Malgré la campagne atroce menée par Jean Charest, le PQ a remporté les élections du 30 novembre 1998 avec moins de voix que le PLQ, éliminant du coup toute possibilité d'un nouveau référendum à brève échéance.
Comme il y a 15 ans, les souverainistes ont tout intérêt à ce que l'État québécois retrouve une marge de manoeuvre financière qui permettrait de conjurer les craintes qu'inspire toujours l'indépendance.
Mieux encore, ce sont les libéraux qui sont chargés de ce sale travail.
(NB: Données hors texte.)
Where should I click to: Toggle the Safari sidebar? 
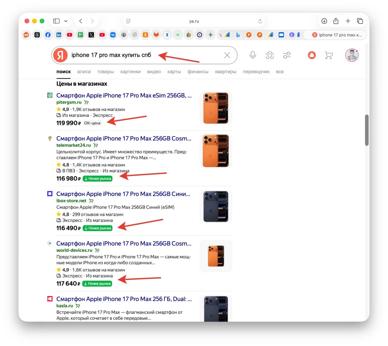click(56, 21)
Augmenter les revenus est encore plus risqué que diminuer les dépenses, et le gouvernement Charest se retrouve dans l'obligation de faire les deux. Après trois ans de cette médecine, la population ne devrait normalement avoir qu'une seule envie: renvoyer le PLQ dans l'opposition.
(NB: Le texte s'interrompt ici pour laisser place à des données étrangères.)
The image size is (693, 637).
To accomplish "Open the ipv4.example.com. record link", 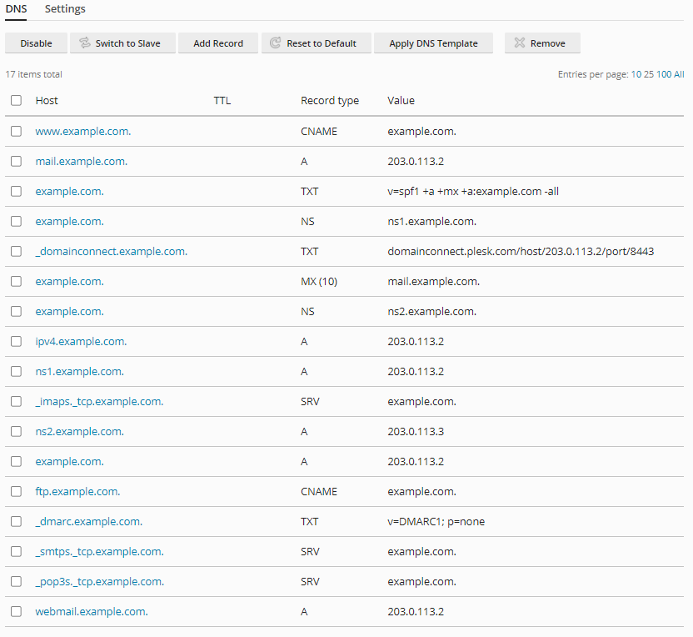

Pauline Marois doit prier le ciel que Raymond Bachand n'accouche pas d'une souris dans son budget de mars. Bien entendu, dans le cas contraire, il n'aura droit qu'à des récriminations. Les éventuelles compressions seront nécessairement mal ciblées et la moindre hausse de tarif sera jugée excessive ou prématurée. Si la sortie de M. Bouchard peut contribuer à stimuler l'ardeur «lucide» de M. Bachand, Mme Marois lui en sera discrètement reconnaissante.